Item 1.01 Entry Into a Material Definitive Agreement.
     We have entered into three committed and unsecured letter of credit and term loan agreements (the “LC Agreements”) dated as of November 6, 2006 with Bank of America, N.A., as administrative agent, JPMorgan Chase Bank, National Association, and various private placement note investors. Under the terms of the LC Agreements, either banking institution can issue letters of credit (the “LC Issuers”).
     In the aggregate, the LC Agreements provide up to $275 million of capacity. Although the facility is available for term loans, we expect to use it primarily to facilitate the issuance of performance and financial letters of credit in the ordinary course of business. Tranche A of the LC Agreements is a five-year, $50 million facility and Tranche B is a five-year, $100 million facility, both of which we may terminate prior to their stated maturities of November 6, 2011. Tranche C of the LC Agreements is an eight-year, $125 million facility expiring on November 6, 2014 that we may cancel without penalty after the sixth year of its term.

__Task prompt__. Continue the passage on the letter of credit and term loan agreements, picking up after its last sentence.

__Material__.
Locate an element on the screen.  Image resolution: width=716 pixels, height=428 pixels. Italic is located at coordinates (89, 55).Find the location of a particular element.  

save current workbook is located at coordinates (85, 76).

__Final answer__.
     The LC Agreements contain certain restrictive covenants, such as a minimum net worth level, a minimum fixed charge coverage ratio and a maximum leverage ratio. The LC Agreements also include restrictions with regard to subsidiary indebtedness, sales of assets, liens, investments, type of business conducted, affiliate transactions, sales and leasebacks, and mergers and acquisitions, among other restrictions. In the event of default under the LC Agreements, including our failure to reimburse a draw against an issued letter of credit, the LC Issuer could transfer its claim against us, to the extent such amount is due and payable by us under the LC Agreements, to the private placement note investors, creating a term loan that is due and payable no later than the stated maturity of the respective LC Agreement. In addition to quarterly letter of credit fees and to the extent that a term loan is in effect, we would be assessed a floating rate of interest over LIBOR.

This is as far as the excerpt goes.